Photo: Feinstein Institutes
Northwell Health’s Division of Rheumatology and The Feinstein Institutes for Medical Research recently published in the New England Journal of Medicine (NEJM) data showing that an experimental lupus therapy reduced disease activity in joints of patients and globally improved their condition. The Biogen Inc.-sponsored phase 2 LILAC (Part A) clinical trial evaluated the efficacy of the investigational monoclonal antibody drug litifilimab (BIIB059) to treat systemic lupus erythematosus (SLE).
The trial, which was randomized, double-blind, placebo-controlled and led by Richard Furie, MD, chief of the Division of Rheumatology at Northwell, evaluated the efficacy and safety of litifilimab in two parts. Part B, which was published in NEJM in July 2022, looked at litifilimab’s effects on those with cutaneous lupus erythematosus (CLE). Part A’s results published September 8.
“Patients live with SLE their entire lives and experience chronic inflammation, pain and potentially organ failure,” said Dr. Furie, professor in the Institute of Molecular Medicine at the Feinstein Institutes. “The results from this trial show that litifilimab may effectively block the body’s production of harmful inflammatory molecules in people with SLE, easing their joint pain and improving overall disease activity.”
In patients with SLE, the immune system attacks the body’s tissues, causing widespread inflammation and damage to the affected organs. SLE impacts the joints, skin, brain, lungs, kidneys and blood vessels. There is no cure for lupus, but it can be treated with medical interventions. This second manuscript published in NEJM helps give a bigger picture to the potential litifilimab therapy holds for people with both systemic and cutaneous lupus.
“Inflammation is the hallmark of lupus,” said Kevin J. Tracey, MD, president and CEO of the Feinstein Institutes and Karches Family Distinguished Chair in Medical Research. “Under Dr. Furie’s leadership, this clinical trial may lead to a new and much-needed option for combatting inflammatory cytokines that worsen the disease.”
One hundred and thirty-two participants enrolled in the study were either given 450 mg of litifilimab or placebo subcutaneously every four weeks for 20 weeks, with an additional dose given at week two. Clinicians then analyzed the active joint counts in the trial’s enrollees, which determined that there was a greater reduction of swollen and tender joints than the placebo over 24 weeks. Effects on global disease as well as skin activity were also evaluated. Longer and larger trials are needed, and Biogen Inc. is currently enrolling two phase 3 studies in 31 countries worldwide and plans to initiate a pivotal study in cutaneous lupus erythematosus (CLE) later this year.

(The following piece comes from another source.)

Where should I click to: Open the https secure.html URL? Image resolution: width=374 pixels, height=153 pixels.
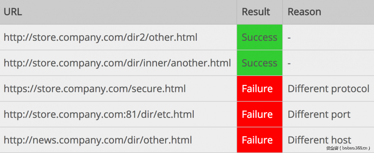tap(95, 89)
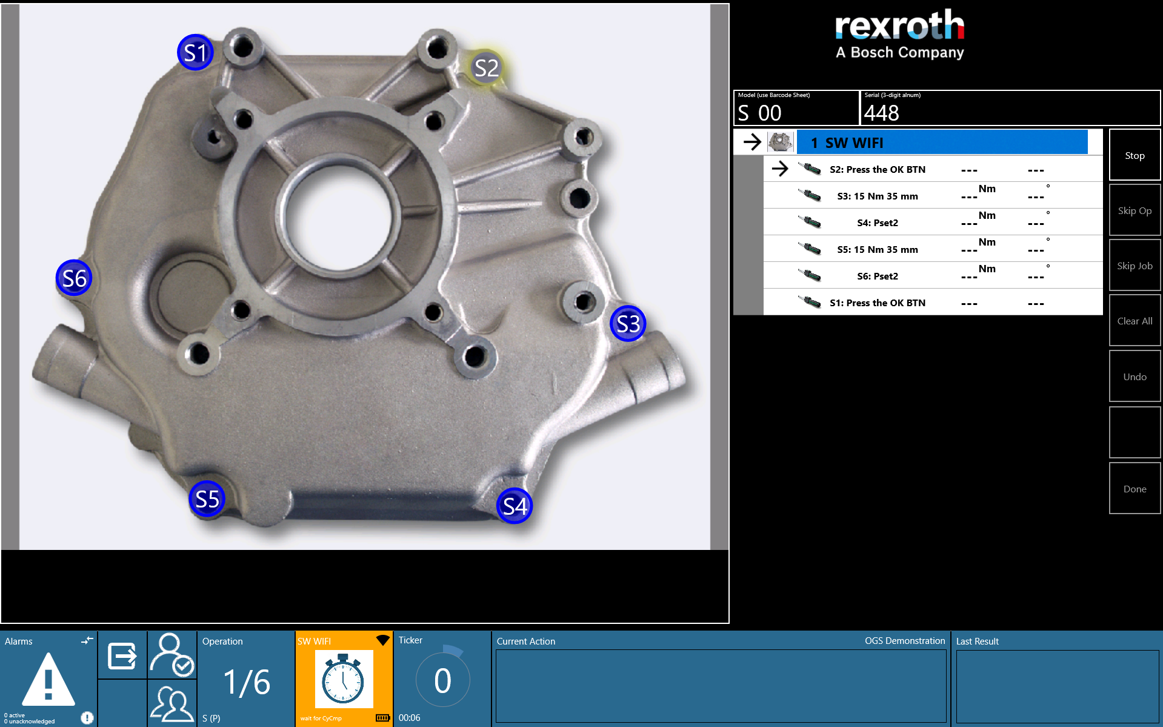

Dr. Furie is an internationally recognized leader in lupus research. Under his guidance, Dr. Furie helped lead several clinical trials that resulted in the Food and Drug Administration’s approval of new therapies for SLE. These included Saphnelo (anifrolumab) to treat SLE and Benlysta (belimumab) for lupus nephritis, the first approved therapy to treat that form of lupus.